→ Required work
Pick out every line of the material that contains the string "order", treating uppercase and lowercase as distinct, and copy those lines.

[Text and item location entries]
- - - -
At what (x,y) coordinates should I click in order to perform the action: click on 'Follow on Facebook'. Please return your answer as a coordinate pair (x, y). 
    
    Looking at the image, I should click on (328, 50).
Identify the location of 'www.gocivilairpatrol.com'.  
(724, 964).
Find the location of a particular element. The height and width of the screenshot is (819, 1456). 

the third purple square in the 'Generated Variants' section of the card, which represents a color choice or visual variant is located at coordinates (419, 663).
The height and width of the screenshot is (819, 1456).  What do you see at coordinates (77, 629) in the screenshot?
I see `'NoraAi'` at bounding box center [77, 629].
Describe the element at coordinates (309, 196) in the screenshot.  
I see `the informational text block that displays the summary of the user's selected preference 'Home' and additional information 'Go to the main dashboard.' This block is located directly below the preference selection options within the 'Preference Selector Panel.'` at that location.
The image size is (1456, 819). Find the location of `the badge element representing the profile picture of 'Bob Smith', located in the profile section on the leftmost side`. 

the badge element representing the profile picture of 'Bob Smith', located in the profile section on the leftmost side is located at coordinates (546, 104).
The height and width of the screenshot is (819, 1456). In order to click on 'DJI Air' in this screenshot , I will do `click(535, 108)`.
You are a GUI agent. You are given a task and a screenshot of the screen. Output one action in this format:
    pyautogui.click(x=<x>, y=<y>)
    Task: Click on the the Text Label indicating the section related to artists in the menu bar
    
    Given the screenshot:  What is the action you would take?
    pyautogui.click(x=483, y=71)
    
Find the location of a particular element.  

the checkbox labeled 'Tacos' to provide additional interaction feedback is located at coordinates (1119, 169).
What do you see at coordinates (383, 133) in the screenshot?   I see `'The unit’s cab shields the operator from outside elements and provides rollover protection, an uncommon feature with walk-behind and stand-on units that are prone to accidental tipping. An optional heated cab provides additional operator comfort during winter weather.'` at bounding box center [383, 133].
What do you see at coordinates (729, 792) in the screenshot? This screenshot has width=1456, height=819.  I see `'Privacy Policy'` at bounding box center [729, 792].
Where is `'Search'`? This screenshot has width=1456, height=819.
- - - -
→ Output for this exercise
At what (x,y) coordinates should I click in order to perform the action: click on 'Follow on Facebook'. Please return your answer as a coordinate pair (x, y). 
The height and width of the screenshot is (819, 1456). In order to click on 'DJI Air' in this screenshot , I will do `click(535, 108)`.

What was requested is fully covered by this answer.